Topics

Features

News Articles

Dutch citizens take pride in their nationality

Prosperity seen as greatest good


Tags: Excerpts from the Windmill

RIJSWIJK - Over 90 percent of Dutch citizens are proud of their nationality, according to a recent survey on behalf of Reader’s Digest magazine. Such pride is carried over when people are abroad and glowingly speak of for example the Delta Works and Schiphol Airport.

Most of those polled know by heart the first of sixteen stanza’s of the national anthem Wilhelmus. They treasure such traditions as Sinterklaas and Queen’s Day, and rather do not see themselves as Europeans.

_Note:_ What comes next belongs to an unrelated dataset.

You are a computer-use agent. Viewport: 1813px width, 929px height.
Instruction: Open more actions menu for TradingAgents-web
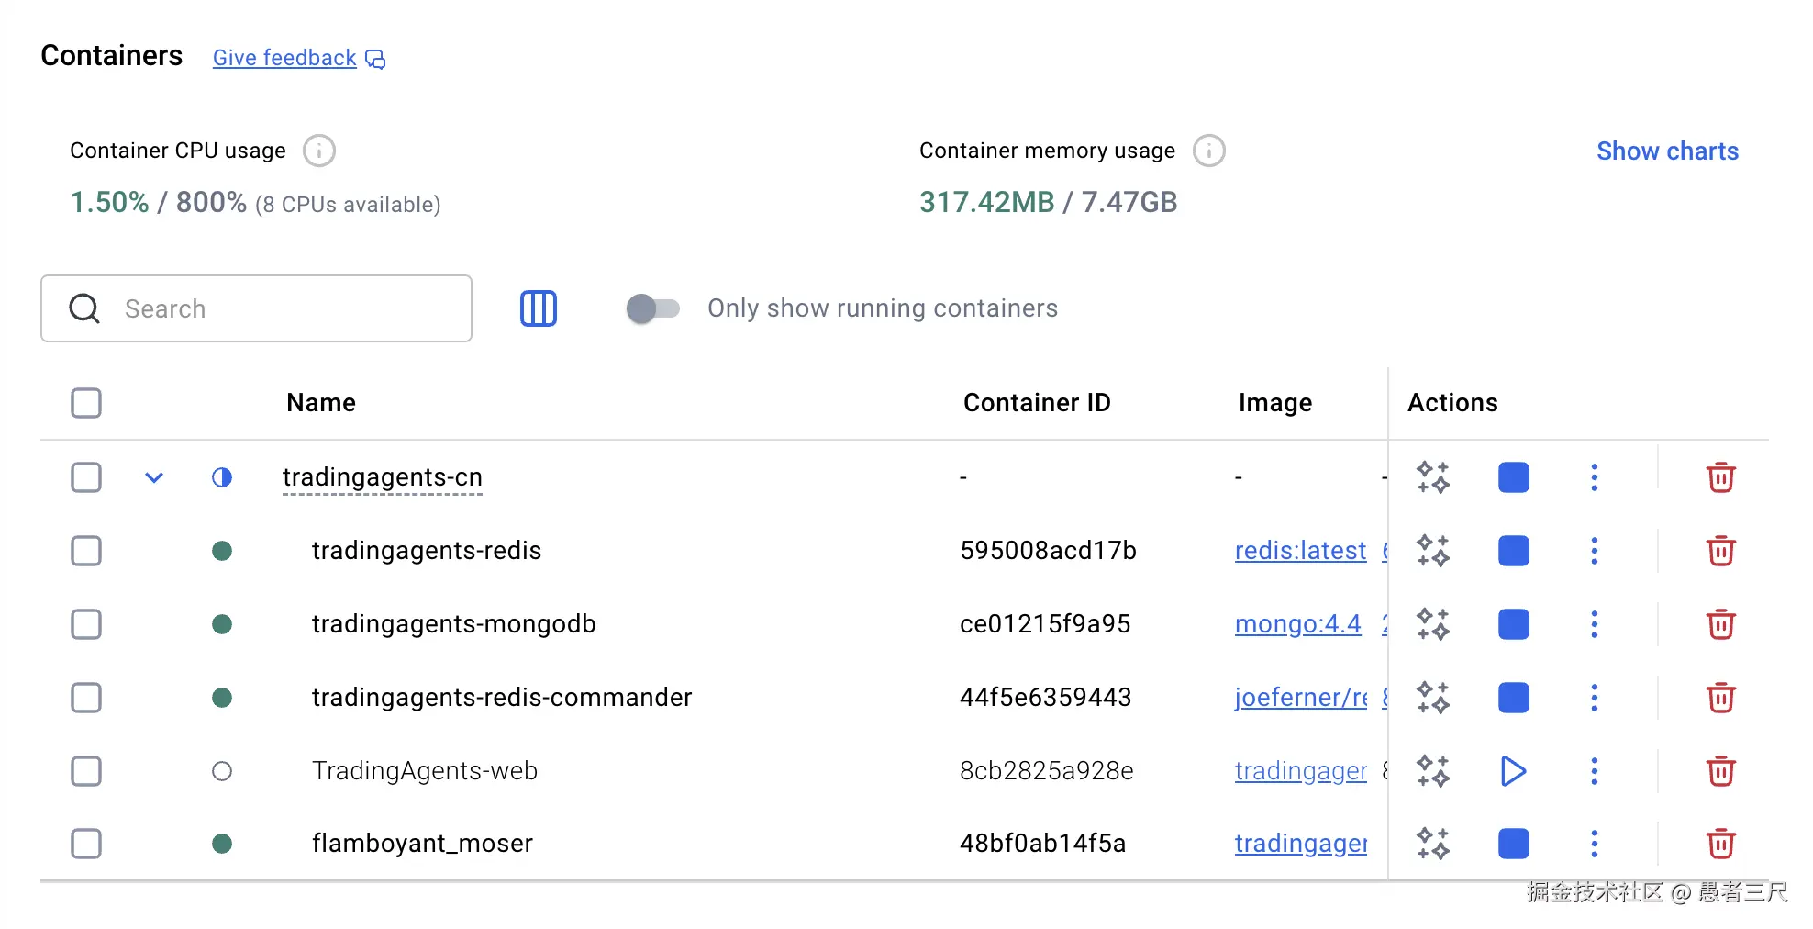pos(1594,771)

Events in the last fifteen years which bonded the Dutch together were the murders of politician Pim Fortuyn and of filmmaker/columnist Theo van Gogh, the wedding of Crown Prince Willem-Alexander and Princess Màxima, the death of Prince Claus and the fundraising campaigns for the victims of the December 2004 tsunami.

For most of the people polled, the relative prosperity is the greatest advantage of living in the Netherlands. Other advantages quoted are the social security, education, housing and the highway system.

Over half of those interviewed regard high taxes as the biggest disadvantage, followed by population density, medical waiting lists, traffic jams and the crime rate.